■ **DIRECTIONS FOR THIS TASK**
Check every line of the data below for the string "computer", and copy the ones that hold it.

# # # #

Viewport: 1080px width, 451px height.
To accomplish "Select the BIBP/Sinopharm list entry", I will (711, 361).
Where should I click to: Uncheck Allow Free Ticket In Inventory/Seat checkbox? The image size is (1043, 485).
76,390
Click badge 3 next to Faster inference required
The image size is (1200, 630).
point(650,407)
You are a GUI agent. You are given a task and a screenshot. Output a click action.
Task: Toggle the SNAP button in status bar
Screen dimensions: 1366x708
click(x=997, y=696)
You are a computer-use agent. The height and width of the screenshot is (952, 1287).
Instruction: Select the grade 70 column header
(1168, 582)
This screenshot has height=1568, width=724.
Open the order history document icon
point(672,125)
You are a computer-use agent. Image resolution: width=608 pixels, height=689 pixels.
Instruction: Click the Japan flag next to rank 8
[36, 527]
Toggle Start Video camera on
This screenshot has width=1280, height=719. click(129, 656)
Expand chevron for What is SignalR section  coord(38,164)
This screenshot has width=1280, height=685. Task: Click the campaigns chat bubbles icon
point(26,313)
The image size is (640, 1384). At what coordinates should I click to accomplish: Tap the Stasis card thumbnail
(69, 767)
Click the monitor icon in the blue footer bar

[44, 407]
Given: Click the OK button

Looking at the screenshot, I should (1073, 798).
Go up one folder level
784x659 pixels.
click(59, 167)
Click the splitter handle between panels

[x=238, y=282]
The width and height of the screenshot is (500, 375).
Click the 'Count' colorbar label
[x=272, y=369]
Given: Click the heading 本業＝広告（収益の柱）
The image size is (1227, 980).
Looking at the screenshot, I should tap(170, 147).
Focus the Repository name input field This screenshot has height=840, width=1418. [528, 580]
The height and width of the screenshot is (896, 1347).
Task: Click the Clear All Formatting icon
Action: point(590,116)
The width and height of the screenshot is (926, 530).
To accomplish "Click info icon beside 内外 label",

# # # #

■ **REPLY TO THE EXERCISE**
You are a computer-use agent. The height and width of the screenshot is (952, 1287).
You are a computer-use agent. Image resolution: width=608 pixels, height=689 pixels.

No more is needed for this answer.